The pit bull had been picked up again while running loose, and this time the owner reportedly decided not to redeem the dog from the shelter.
After visiting the shelter Thursday morning, Carter decided the pooch, formerly known as Jeffery, would fit right in with his pack back home. He adopted the dog Thursday.
“It’s a big city and I somehow keep getting drawn back to him time and time again,” Carter said.
Carter’s first encounter with the dog was June 26 in downtown Arlington. After responding to a residential burglary alarm, he and another officer were flagged down in the 400 block of North East Street by residents who said that a dirt-covered, white pit bull was chasing them in an “aggressive” manner.
The officers had completed the Arlington department’s mandatory training on dealing with dogs. They determined that the dog was not acting aggressively, but was hungry and thirsty. They tempted the dog into a patrol car with a protein bar.
At the city’s animal shelter, the dog’s owner was located through its microchip.
But the dog wound up at the shelter again this week.
Carter said his new friend, renamed Chance, will come home with him on Saturday after getting a good bath and a clean bill of health from the shelter.
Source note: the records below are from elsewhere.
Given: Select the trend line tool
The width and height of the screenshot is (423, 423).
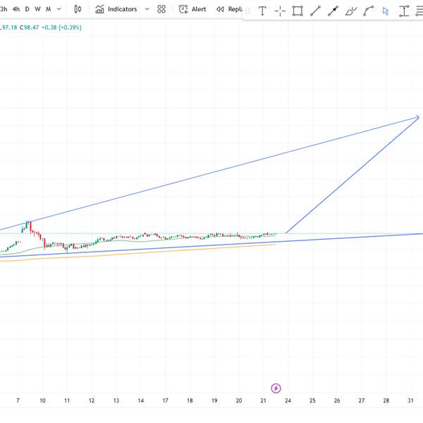Looking at the screenshot, I should [315, 11].
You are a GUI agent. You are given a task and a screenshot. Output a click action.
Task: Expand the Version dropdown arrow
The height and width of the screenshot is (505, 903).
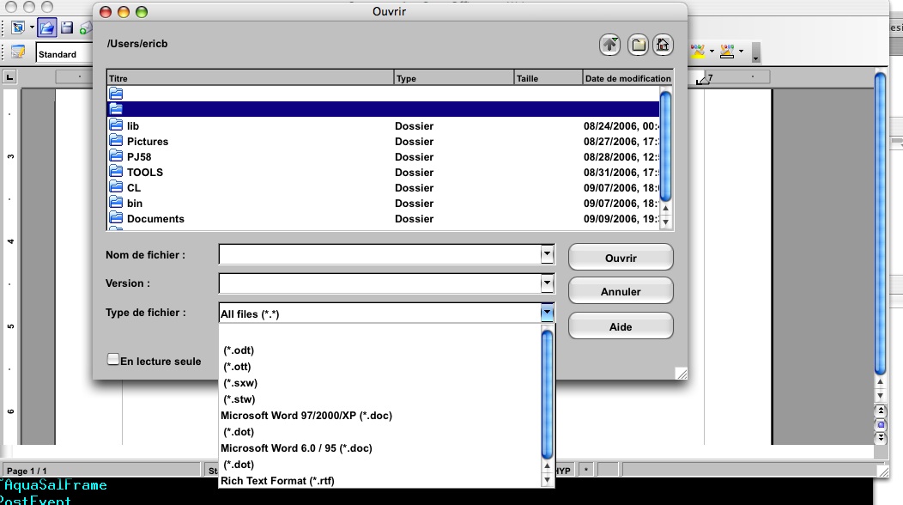coord(547,283)
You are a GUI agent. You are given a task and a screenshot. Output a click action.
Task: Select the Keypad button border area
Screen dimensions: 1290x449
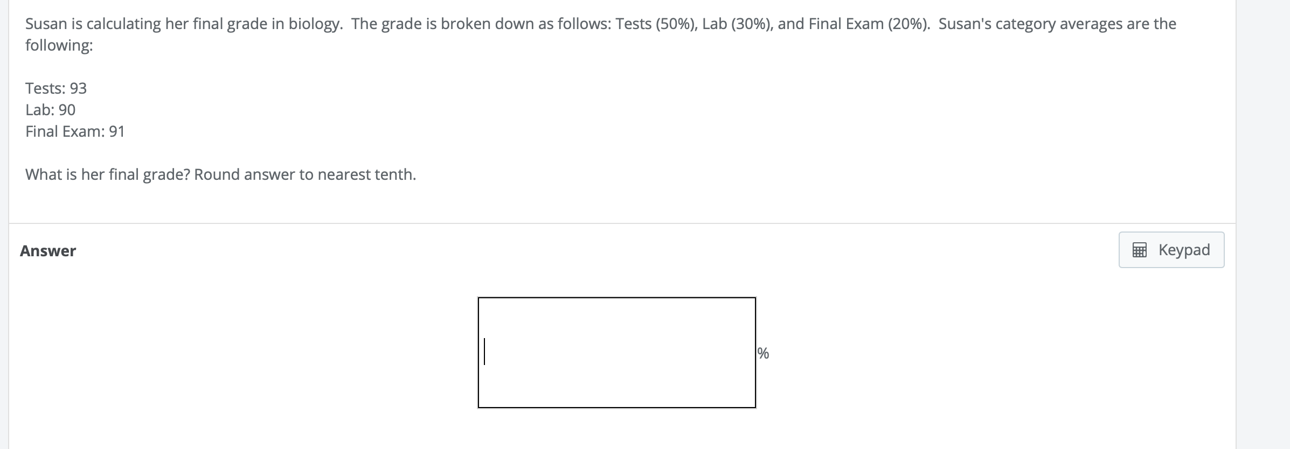[1171, 234]
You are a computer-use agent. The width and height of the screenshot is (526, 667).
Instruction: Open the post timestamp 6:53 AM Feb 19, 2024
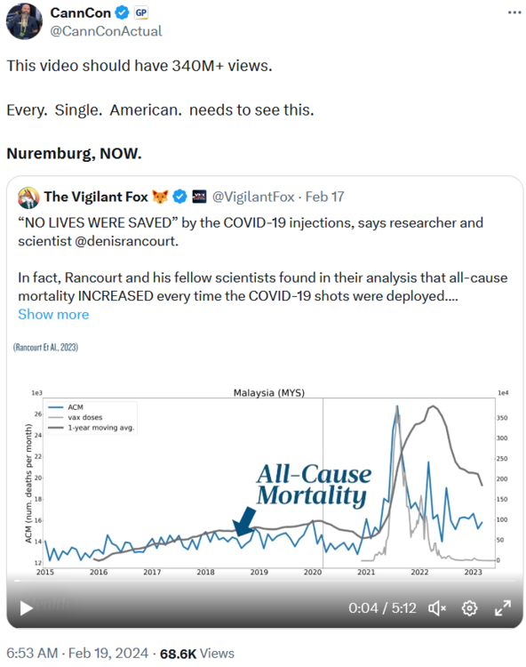[x=77, y=653]
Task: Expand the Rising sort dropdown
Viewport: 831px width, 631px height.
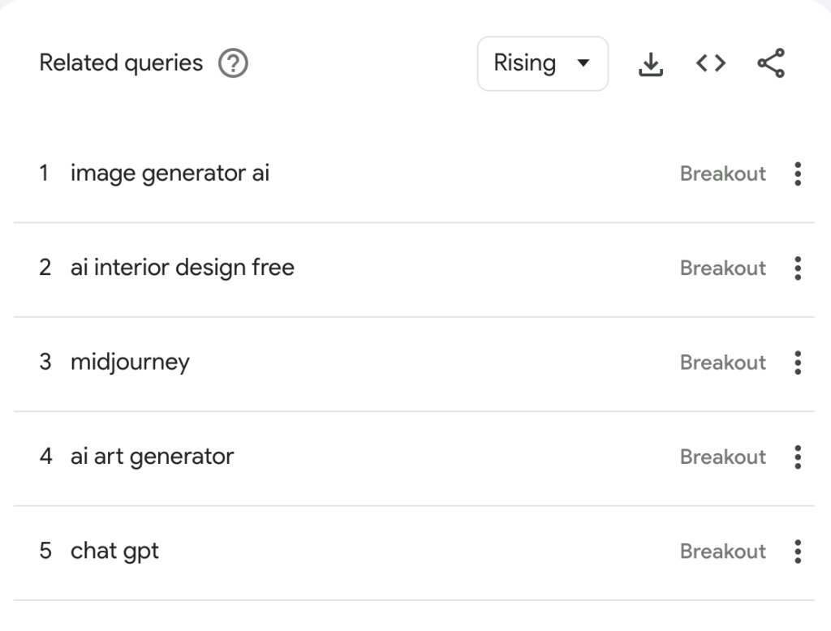Action: click(542, 63)
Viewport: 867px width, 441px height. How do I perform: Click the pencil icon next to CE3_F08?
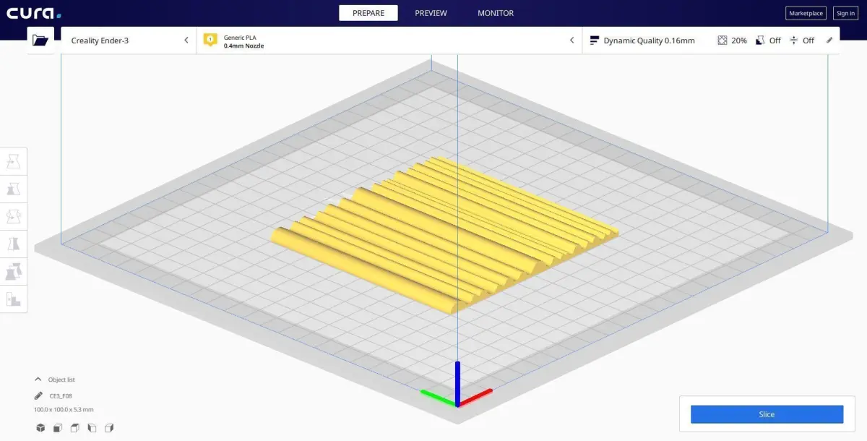pyautogui.click(x=38, y=395)
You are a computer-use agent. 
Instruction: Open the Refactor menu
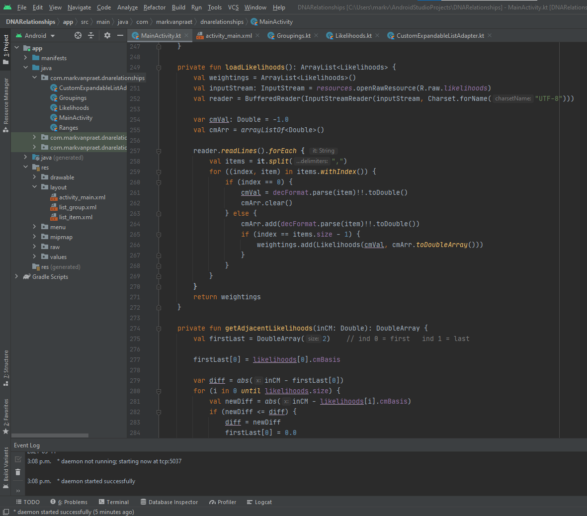pyautogui.click(x=154, y=7)
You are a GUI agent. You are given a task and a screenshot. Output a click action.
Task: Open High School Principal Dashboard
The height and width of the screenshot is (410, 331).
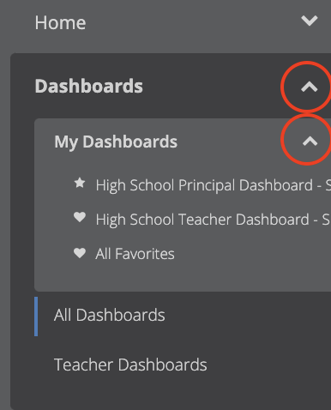coord(214,185)
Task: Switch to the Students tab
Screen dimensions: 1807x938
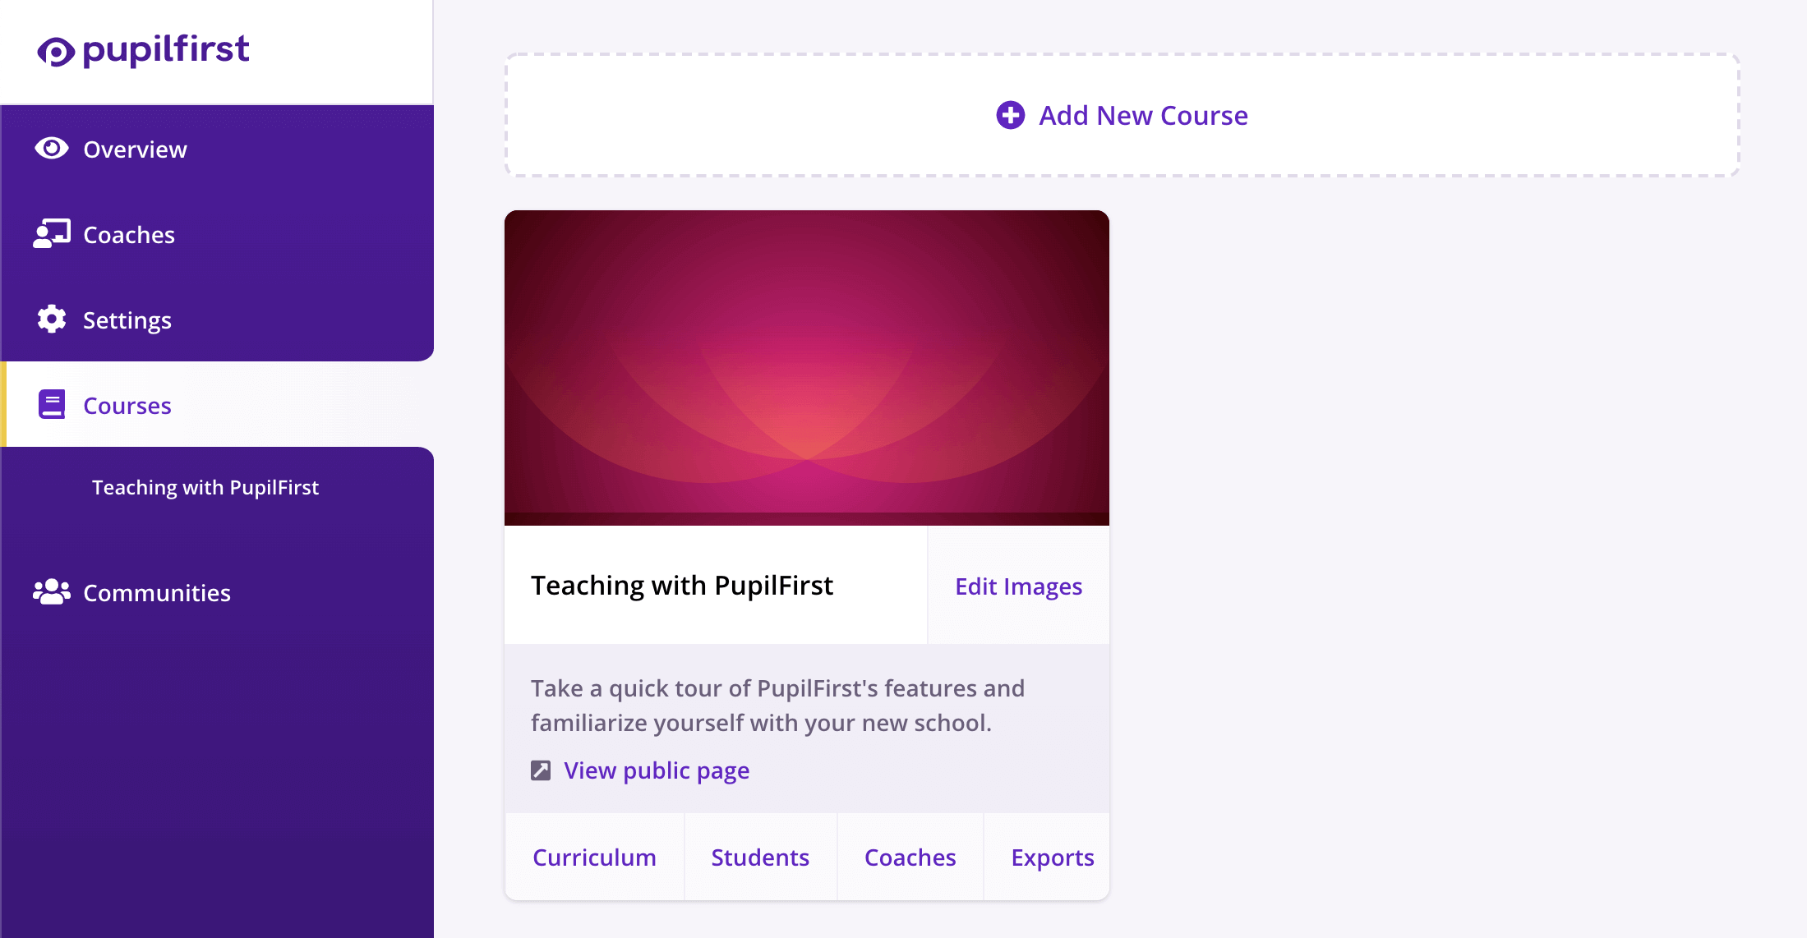Action: point(760,857)
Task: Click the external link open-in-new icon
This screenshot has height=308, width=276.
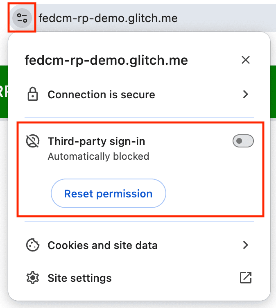Action: (x=245, y=278)
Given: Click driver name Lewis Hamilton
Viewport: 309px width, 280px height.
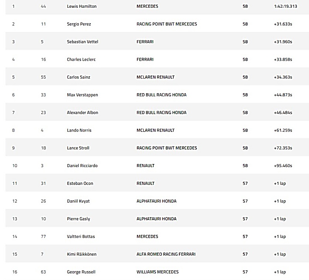Looking at the screenshot, I should pos(81,6).
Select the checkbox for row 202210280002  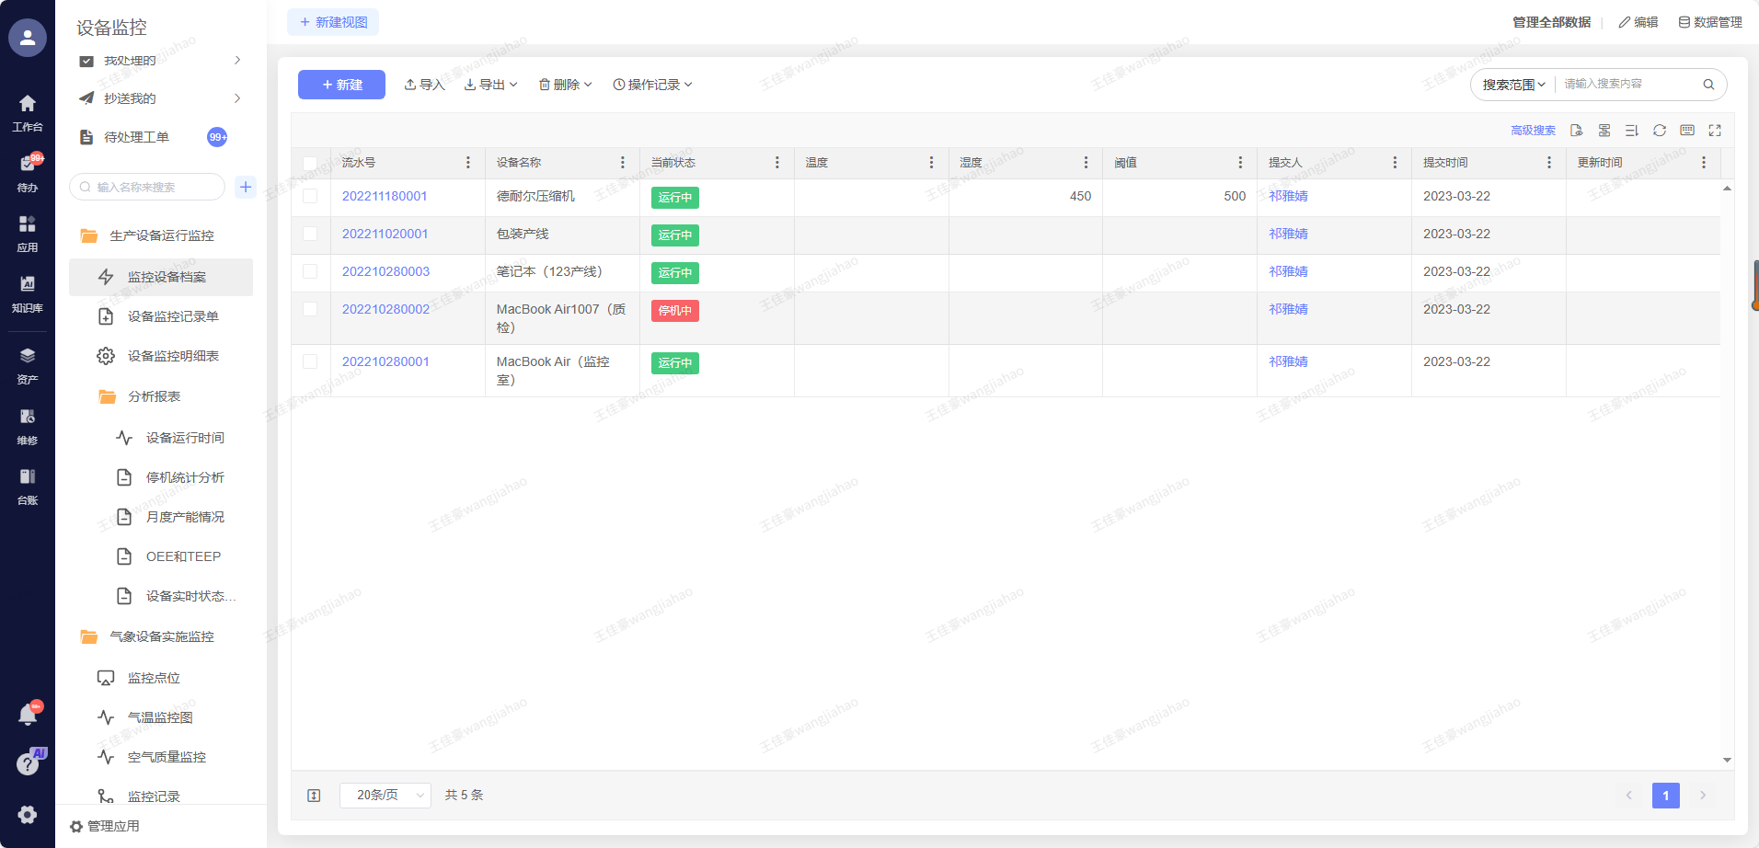pos(310,310)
Although he appears to be friendly and interacts well with other dogs, Carter said, Chance will get obedience training.
“When he comes to my house, he’ll have to contend with four dogs, two cats and six grandchildren,” Carter said. “He needs to be well-trained.”
The story of the officers’ canine encounter went viral on the Arlington Police Department’s Facebook page last month, receiving more than 12 million views and thousands of comments from readers around the world, a department spokesman said. Many praised the department for not using lethal force on a dog of a breed that has been stereotyped as dangerous.